WORK ORDER » The expected output is the data below, restated word for word.
##### LISTED RECORDS
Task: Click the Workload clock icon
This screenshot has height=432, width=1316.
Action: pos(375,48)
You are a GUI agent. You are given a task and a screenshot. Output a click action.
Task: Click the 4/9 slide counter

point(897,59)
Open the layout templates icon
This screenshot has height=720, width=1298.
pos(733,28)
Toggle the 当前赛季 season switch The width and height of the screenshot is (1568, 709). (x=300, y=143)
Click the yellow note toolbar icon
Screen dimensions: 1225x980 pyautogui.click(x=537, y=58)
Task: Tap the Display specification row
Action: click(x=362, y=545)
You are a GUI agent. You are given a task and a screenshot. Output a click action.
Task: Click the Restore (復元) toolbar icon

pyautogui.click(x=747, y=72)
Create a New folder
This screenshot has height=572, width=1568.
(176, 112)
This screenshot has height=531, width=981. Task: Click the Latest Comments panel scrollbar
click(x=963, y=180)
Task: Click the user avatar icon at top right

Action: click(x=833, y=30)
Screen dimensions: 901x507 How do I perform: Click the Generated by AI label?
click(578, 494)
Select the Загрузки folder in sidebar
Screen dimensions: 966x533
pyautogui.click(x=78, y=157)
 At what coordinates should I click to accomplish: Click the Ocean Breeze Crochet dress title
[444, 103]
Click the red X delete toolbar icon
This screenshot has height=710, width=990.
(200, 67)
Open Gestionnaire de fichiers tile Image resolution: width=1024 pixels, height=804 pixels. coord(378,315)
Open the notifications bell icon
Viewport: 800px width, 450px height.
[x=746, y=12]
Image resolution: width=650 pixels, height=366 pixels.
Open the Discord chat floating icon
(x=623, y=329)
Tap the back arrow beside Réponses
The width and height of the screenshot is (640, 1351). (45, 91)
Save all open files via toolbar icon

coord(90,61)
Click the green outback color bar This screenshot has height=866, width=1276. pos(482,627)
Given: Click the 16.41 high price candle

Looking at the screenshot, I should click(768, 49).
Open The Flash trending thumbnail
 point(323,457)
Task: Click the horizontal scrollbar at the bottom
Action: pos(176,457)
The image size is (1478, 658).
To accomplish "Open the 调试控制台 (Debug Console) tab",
##########
SOLUTION TO THIS PROBLEM »
Task: Click the Workload clock icon
This screenshot has height=432, width=1316.
Action: pos(375,48)
You are a GUI agent. You are given a task and a screenshot. Output a click action.
Task: Click the 4/9 slide counter

point(897,59)
Open the layout templates icon
This screenshot has height=720, width=1298.
pos(733,28)
Toggle the 当前赛季 season switch The width and height of the screenshot is (1568, 709). (x=300, y=143)
Click the yellow note toolbar icon
Screen dimensions: 1225x980 pyautogui.click(x=537, y=58)
Task: Tap the Display specification row
Action: click(x=362, y=545)
You are a GUI agent. You are given a task and a screenshot. Output a click action.
Task: Click the Restore (復元) toolbar icon

pyautogui.click(x=747, y=72)
Create a New folder
This screenshot has height=572, width=1568.
(176, 112)
This screenshot has height=531, width=981. Task: Click the Latest Comments panel scrollbar
click(x=963, y=180)
Task: Click the user avatar icon at top right

Action: click(x=833, y=30)
Screen dimensions: 901x507 How do I perform: Click the Generated by AI label?
click(578, 494)
Select the Загрузки folder in sidebar
Screen dimensions: 966x533
pyautogui.click(x=78, y=157)
 At what coordinates should I click to accomplish: Click the Ocean Breeze Crochet dress title
[444, 103]
Click the red X delete toolbar icon
This screenshot has height=710, width=990.
(200, 67)
Open Gestionnaire de fichiers tile Image resolution: width=1024 pixels, height=804 pixels. coord(378,315)
Open the notifications bell icon
Viewport: 800px width, 450px height.
[x=746, y=12]
Image resolution: width=650 pixels, height=366 pixels.
Open the Discord chat floating icon
(x=623, y=329)
Tap the back arrow beside Réponses
The width and height of the screenshot is (640, 1351). (45, 91)
Save all open files via toolbar icon

coord(90,61)
Click the green outback color bar This screenshot has height=866, width=1276. pos(482,627)
Given: Click the 16.41 high price candle

Looking at the screenshot, I should click(768, 49).
Open The Flash trending thumbnail
 point(323,457)
Task: Click the horizontal scrollbar at the bottom
Action: pos(176,457)
The image size is (1478, 658).
To accomplish "Open the 调试控制台 (Debug Console) tab",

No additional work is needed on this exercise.